Tanto la FTC de Estados Unidos como la CMA del Reino Unido han visto lo ocurrido con Sam Altman como un indicio del poder que una compañía tiene sobre la otra.

La Comisión Federal de Comercio de los Estados Unidos ha iniciado un examen preliminar sobre la participación de Microsoft en OpenAI. El objetivo de esta acción es ver si existen indicios que pudieran apuntar a problemas con las leyes anti monopolios del país. Esta evaluación no implica ningún tipo de acusación formal. Bien podría terminar con la agencia determinando que no hay nada sospechoso.

Control e influencia

Un aspecto que cabe destacar es que a pesar de ser el inversor mayoritario, con USD 13 mil millones, Microsoft no puede considerarse como en control de OpenAI. De hecho la compañía no tiene un asiento dentro dela junta de directores.

Sin embargo, su influencia en los días que pasaron entre el despido y la reincorporación de Sam Altman es innegable. Por lo que los funcionarios podrían llegar a la conclusión de que es necesario investigar la naturaleza de la relación entre ambas organizaciones.

La FTC no es la única agencia gubernamental que ha visto lo sucedido con sospecha.
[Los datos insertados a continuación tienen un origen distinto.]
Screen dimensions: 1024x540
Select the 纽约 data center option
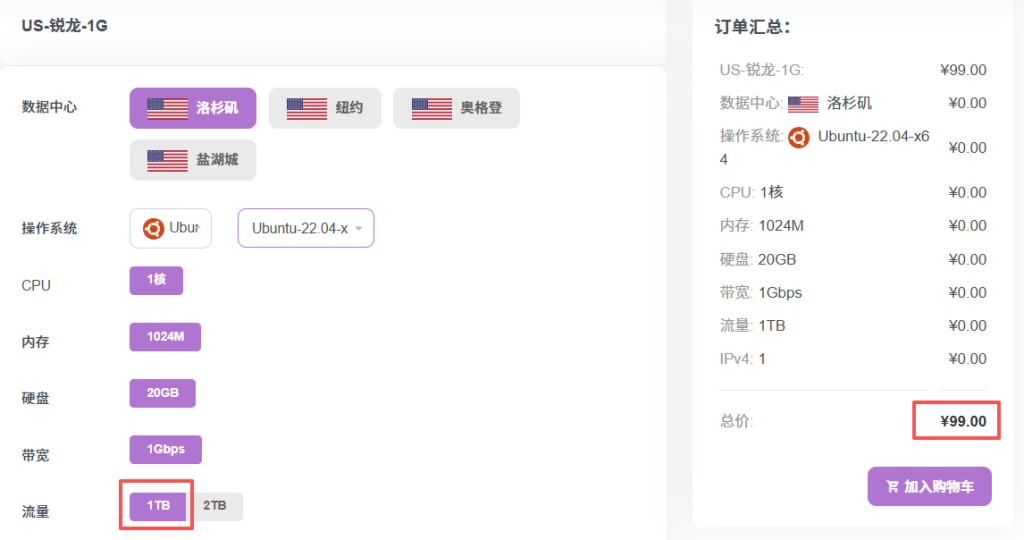[325, 108]
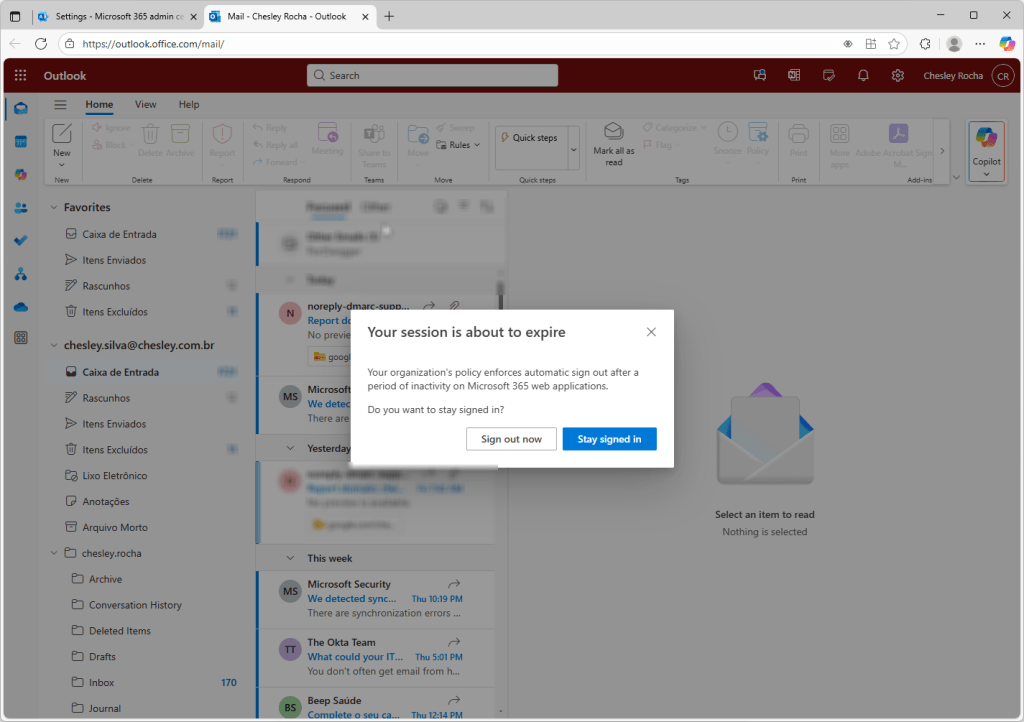The image size is (1024, 722).
Task: Open the Calendar icon in left rail
Action: (20, 141)
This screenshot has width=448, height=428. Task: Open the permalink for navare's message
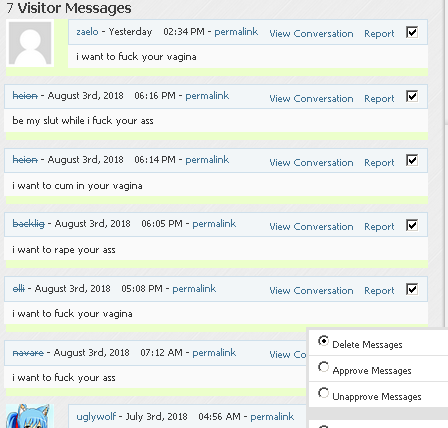[x=214, y=353]
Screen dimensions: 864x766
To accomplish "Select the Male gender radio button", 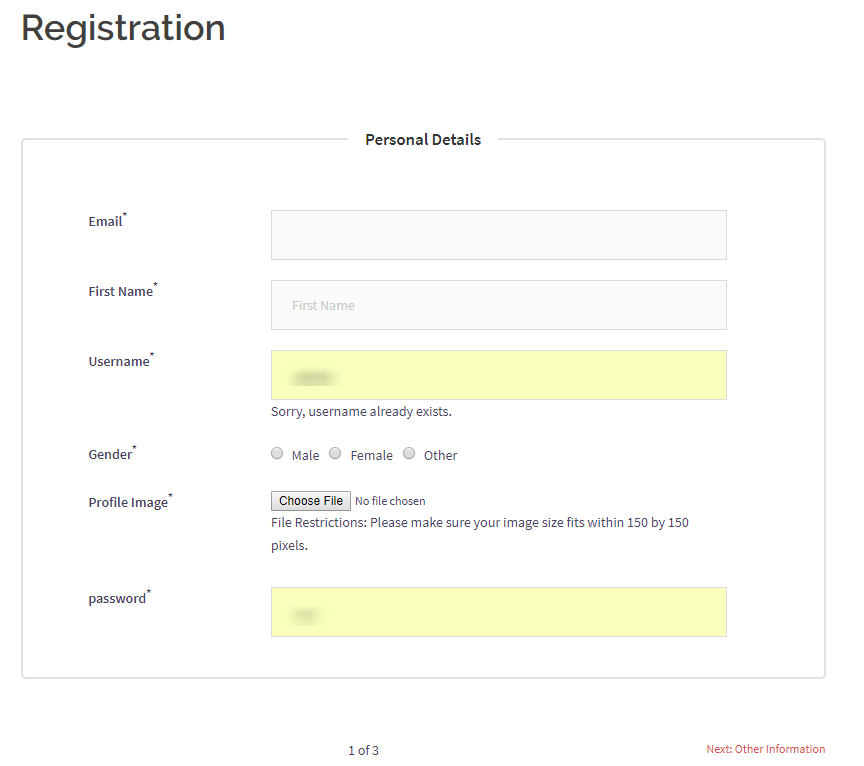I will point(277,454).
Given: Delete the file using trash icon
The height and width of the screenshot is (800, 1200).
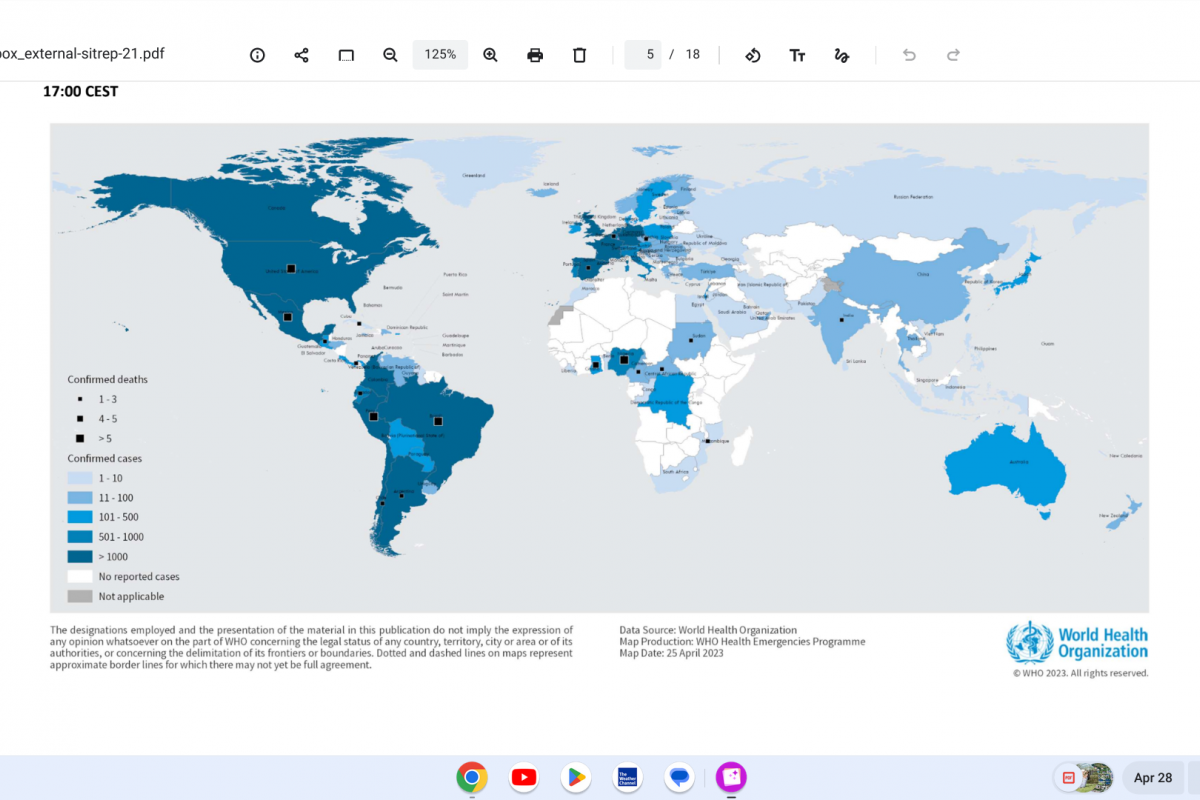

La autoridad para la competencia en los mercados del Reino Unido (CMA) también ha encontrado motivos para alzar una ceja. También en este caso todavía no se ha definido si se realizará una investigación.

Los funcionarios de ambos países entienden que se trata de una tecnología clave y quieren evitar que una sola empresa adquiera demasiado poder.